CDN (Content Delivery Network) is a geographically spread network infrastructure that provides fast content delivery to users of web services and sites. The servers included in CDN are located in such a way as to minimize the response time for site/service users.

Let's connect the Lodash library to the project via CDN. To do this, use the cdnjs.com service and add a link to the library script at the end of the HTML document, as shown in the example.

index.html
<!DOCTYPE html>
<html lang="en">
<head>
<meta charset="UTF-8" />
<title>Document title</title>
</head>
<body>
<!-- HTML-markup -->

<!-- Lodash library script file -->
<script
async
src="https://cdnjs.cloudflare.com/ajax/libs/lodash.js/4.17.21/lodash.min.js"
integrity="sha512-WFN04846sdKMIP5LKNphMaWzU7YpMyCU245etK3g/2ARYbPK9Ub18eG+ljU96qKRCWh+quCY7yefSmlkQw1ANQ=="
crossorigin="anonymous"
referrerpolicy="no-referrer"
></script>
<!-- Your script file -->
<script defer src="path/to/script.js"></script>
</body>
</html>

You can now access the library in your script. When adding libraries via CDN, a property is added to the window object, which stores what the library has provided. The name of this property is unique to the library and is described in its documents. For Lodash, this is the underscore _. To check, use the add method, which simply adds two numbers.

script.js
const result = _.add(2, 3);
console.log(result); // 5

Throttle

The throttle technique controls the number of times a function can be called in a given time interval. That is, it allows a function to be called no more than once in N milliseconds, ensuring its regular execution.

Event throttling

By using throttle, you have no control over how often the browser triggers events. You are just taking control of how often the event handler function is executed.

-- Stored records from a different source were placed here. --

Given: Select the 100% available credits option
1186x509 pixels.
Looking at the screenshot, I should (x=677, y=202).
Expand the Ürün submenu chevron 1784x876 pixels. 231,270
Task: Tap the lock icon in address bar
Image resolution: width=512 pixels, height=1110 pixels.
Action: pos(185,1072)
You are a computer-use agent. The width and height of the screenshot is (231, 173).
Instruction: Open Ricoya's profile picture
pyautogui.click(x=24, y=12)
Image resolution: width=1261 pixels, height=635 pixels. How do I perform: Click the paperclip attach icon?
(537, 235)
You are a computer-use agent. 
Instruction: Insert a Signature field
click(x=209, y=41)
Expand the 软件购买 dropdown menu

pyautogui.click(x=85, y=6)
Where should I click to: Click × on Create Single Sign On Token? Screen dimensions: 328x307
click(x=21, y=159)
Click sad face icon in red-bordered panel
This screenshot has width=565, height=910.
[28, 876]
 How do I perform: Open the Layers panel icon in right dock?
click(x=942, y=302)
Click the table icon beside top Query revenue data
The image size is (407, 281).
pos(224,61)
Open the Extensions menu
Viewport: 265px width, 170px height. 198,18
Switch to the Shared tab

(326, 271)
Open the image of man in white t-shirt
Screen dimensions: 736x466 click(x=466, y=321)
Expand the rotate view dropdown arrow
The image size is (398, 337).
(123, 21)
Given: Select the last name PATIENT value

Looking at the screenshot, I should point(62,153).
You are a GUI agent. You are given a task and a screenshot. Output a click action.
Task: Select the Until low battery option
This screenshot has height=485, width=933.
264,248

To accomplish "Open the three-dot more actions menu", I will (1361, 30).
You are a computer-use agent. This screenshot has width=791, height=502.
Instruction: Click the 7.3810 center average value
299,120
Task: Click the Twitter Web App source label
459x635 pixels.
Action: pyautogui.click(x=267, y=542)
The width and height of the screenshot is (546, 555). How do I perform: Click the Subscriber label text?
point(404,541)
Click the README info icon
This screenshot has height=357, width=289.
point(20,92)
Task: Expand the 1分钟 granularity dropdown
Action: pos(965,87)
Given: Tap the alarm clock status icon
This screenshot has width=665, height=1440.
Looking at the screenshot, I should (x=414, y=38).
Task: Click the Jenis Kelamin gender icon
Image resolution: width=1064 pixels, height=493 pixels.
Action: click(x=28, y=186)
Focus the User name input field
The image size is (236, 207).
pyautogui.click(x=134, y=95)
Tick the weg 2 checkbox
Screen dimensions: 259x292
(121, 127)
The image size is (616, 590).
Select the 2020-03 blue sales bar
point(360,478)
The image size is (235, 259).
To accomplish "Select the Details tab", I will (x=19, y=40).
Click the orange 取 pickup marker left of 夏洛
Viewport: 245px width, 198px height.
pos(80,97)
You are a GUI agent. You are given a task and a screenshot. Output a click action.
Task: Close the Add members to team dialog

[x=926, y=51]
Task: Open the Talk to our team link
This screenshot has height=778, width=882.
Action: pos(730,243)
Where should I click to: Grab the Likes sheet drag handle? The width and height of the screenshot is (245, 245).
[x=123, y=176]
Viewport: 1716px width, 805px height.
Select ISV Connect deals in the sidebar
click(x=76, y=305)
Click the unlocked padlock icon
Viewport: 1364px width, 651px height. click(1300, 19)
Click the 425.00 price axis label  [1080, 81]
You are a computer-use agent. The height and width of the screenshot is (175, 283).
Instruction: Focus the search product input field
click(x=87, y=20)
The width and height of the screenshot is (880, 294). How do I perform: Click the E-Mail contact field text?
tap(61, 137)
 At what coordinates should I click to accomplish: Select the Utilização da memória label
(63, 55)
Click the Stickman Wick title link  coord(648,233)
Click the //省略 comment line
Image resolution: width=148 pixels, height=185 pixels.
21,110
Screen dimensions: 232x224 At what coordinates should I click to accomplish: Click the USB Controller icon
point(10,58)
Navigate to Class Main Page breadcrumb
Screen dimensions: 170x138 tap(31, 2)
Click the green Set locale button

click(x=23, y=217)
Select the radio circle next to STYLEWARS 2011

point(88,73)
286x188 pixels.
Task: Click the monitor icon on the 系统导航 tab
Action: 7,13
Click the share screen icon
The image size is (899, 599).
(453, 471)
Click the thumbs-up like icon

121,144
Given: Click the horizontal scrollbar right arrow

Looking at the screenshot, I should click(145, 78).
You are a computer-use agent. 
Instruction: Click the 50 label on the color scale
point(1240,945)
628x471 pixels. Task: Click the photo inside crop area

document.addEventListener(
"scroll",
_.throttle(() => {
console.log("Scroll handler call every 300ms");
}, 300)
);

The version from the Lodash library expects the function to be "slowed down" as the first argument, and the number of milliseconds as the second one. It returns a new function to pass to the event listener.

Debounce

The debounce technique ensures that the function will only be called if there is a pause of N milliseconds between events. For example, while the user scrolls the page, the function will not be called, but as soon as scrolling stops, the function will be called after 300 milliseconds. If scrolling resumes earlier than 300 milliseconds after the pause, the function will not be called.

Trailing edge debounce

By using debounce, you do not control how often the browser generates events, but just take control over the execution frequency of the event handler function.

document.addEventListener(
"scroll",
_.debounce(() => {
console.log("Scroll handler call after 300ms pause");
}, 300)
);

The version from the Lodash library expects the function as the first argument, and the number of milliseconds as the second one. It returns a new function to pass to the event listener.

debounce method modes

By default, the debounce method works in the mode calling the function N milliseconds after a pause between event streams. This mode is called trailing edge (at the end). There are tasks when a function must be called immediately after the first event in the stream has occurred, followed by ignoring all subsequent events, until a pause between them, for example, 300 milliseconds. At the start of the next stream of events, this behavior is repeated. This mode is called leading edge (at the beginning).

Leading edge debounce

You can pass an optional third argument to the Lodash library's debounce method, a parameter object that has two properties: leading (default false) and trailing (default true). These settings change the mode and specify whether the function should be triggered at the beginning of the event stream or at the end, after a pause.

document.addEventListener(
"scroll",
_.debounce(
() => {
console.log("Scroll handler call on every event stream start");
},
300,
{
leading: true,
trailing: false,
}
)
);

In practice, the leading mode can be used, for example, when you need to execute the function of sending a request to the server at the first click of a button, and then ignore all subsequent clicks until paused. The example shows debounce in both modes for the scroll event.